Tuesday, June 1, 2010

Back on Track

The track belt feels good beneath my running shoes.  The smell of  hot men, and running machines fills my still congested lungs. I'm still clinging to the cough that kept me out of the gym last week.  It is not wall shattering having evolved to a dry rasp of annoyance. Still rude not to cover it, but barely worth the effort.

My workout partner is undaunted by my hacking and has mastered the art of ignoring it.  Favoring instead to bark orders- corrections in form and challenges to my counting, which admittedly can some times be inflated based on my mood.  She is exactly what I need.

Working toward any goal you can count on stumbling. It is not about if, it but rather a question of when.
Getting sick, working exhausting hours, family situations can all be used to hold us back or to drive us onward. Working out clears my mind, sets the mood for the day focusing me on what is important.

A fellow patron at the gym wanting to be helpful asked my buddy and myself once what our goal was?  Was it to build bulk or to build long lean muscle.  She adjusted the ginormous amount of weight we had set up for ourselves to a third of what we had and showed that slow and deliberate movements are what we want to use to carve our bodies.  The fellow patron has probably long forgotten the question.  The encounter spoke to me.  Her question is one that can be used for many areas of life.  When eating, shopping, writing, living- is it bulk and the itch to gather bulk that drives us or is it the drive to have lean figures, and meaningful text.

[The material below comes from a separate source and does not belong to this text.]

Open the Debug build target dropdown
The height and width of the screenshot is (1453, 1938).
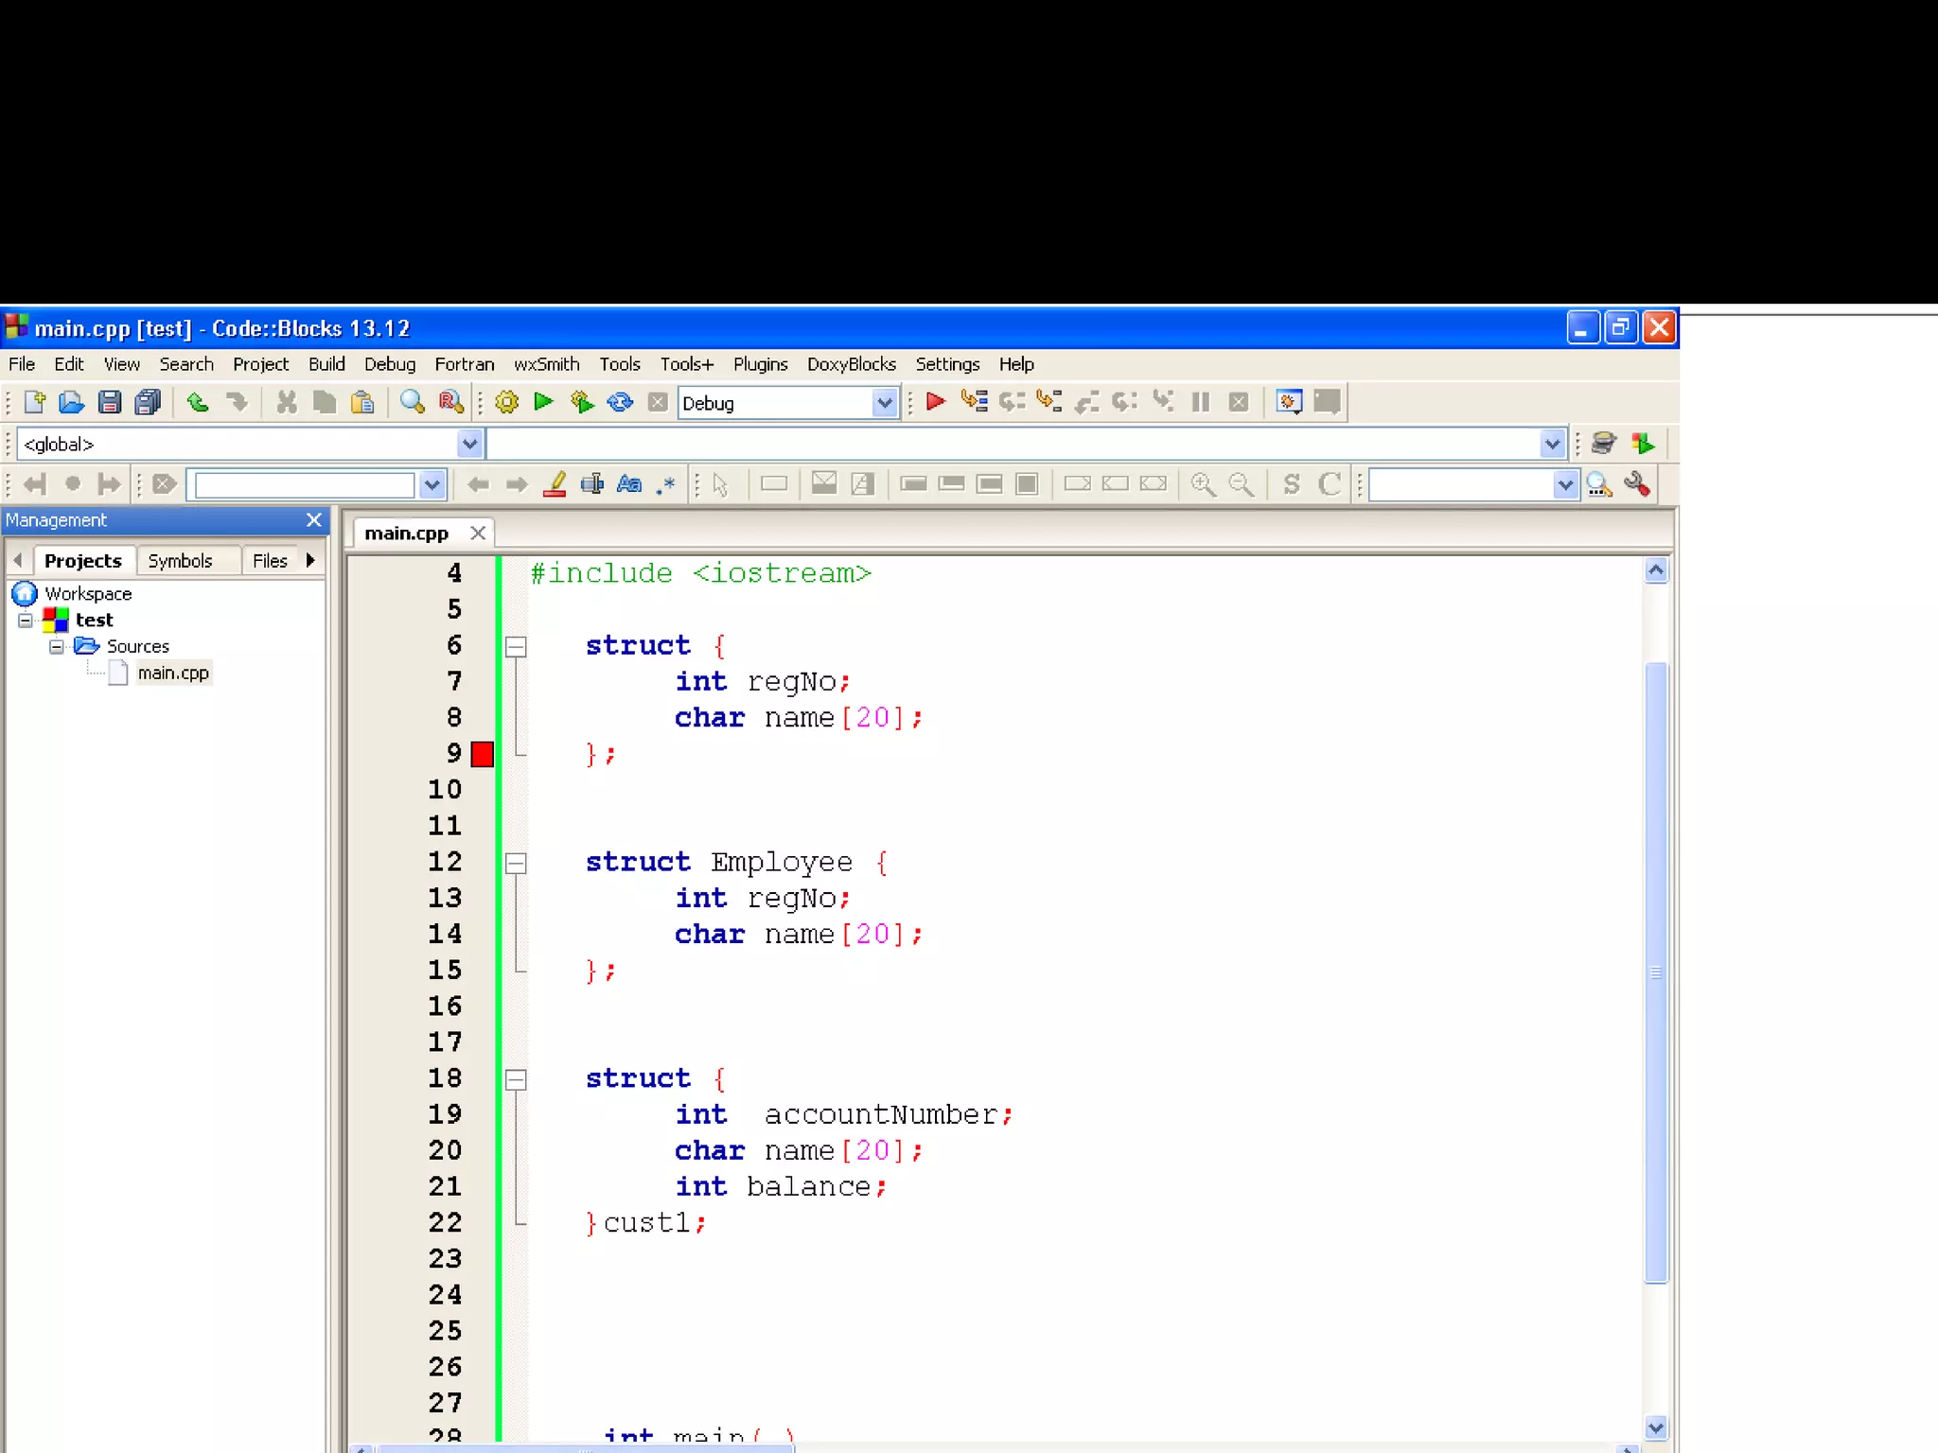tap(884, 403)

Since speaking to that patron I have tried to focus on those words as I work each muscle.  Focusing on being lean in my actions for the day and those at the gym. I have sweat over words, pulling slow to find meaning rather then extraneous fluff. 

This is not the first time I have lived this lesson.  Not long ago I found myself in a hungry scramble to get, to have and to do more.  I was desparate to change careers, getting my MBA so I could count myself successful with all the stuff that would be the jewels in my crown.  Angry with my position I went to Botswana working with a travel company to present a possible partnership- a step to the goal.

Driven around in expensive German cars, to five star resorts made me feel empty.  It was stepping out on to the open national lands surrounded by the unpredictable wild that brought me home.   On one of the evening safaris our group spotted two lions, 'the boys', were a short distance from our camp. After good fellowship with locals and local dinner we all retreated to our tents.  Laying in bed the night breeze licked at my bare feet.  My chest began to rumble, the boys were close.  Blowing out my light, still blind to the world outside my tent I listened.   The boys entered the water, exiting to the dry land behind my tent.  The low rumble got close, and the licking of their mouths, the dripping of the water rolling off their coats boomed feet away.  Looking, straining to see behind my tent they were doing the same.  Walking over, sitting next to my tent, they were curious.  They leaned in to smell. My limbs shook I still don't know if it was fear or their constant rumble.  Holding my breath we all waited.  As if taken on the wind they were gone, nothing but the dream of it remained.  Sitting next to raw unrestrained power, was like being in the presence of God.  I found myself not worried about the having more, it was about the moment. I worried about breathing, being.  Nothing else was left.  Lean living was and is my concern not how much more could I have or get.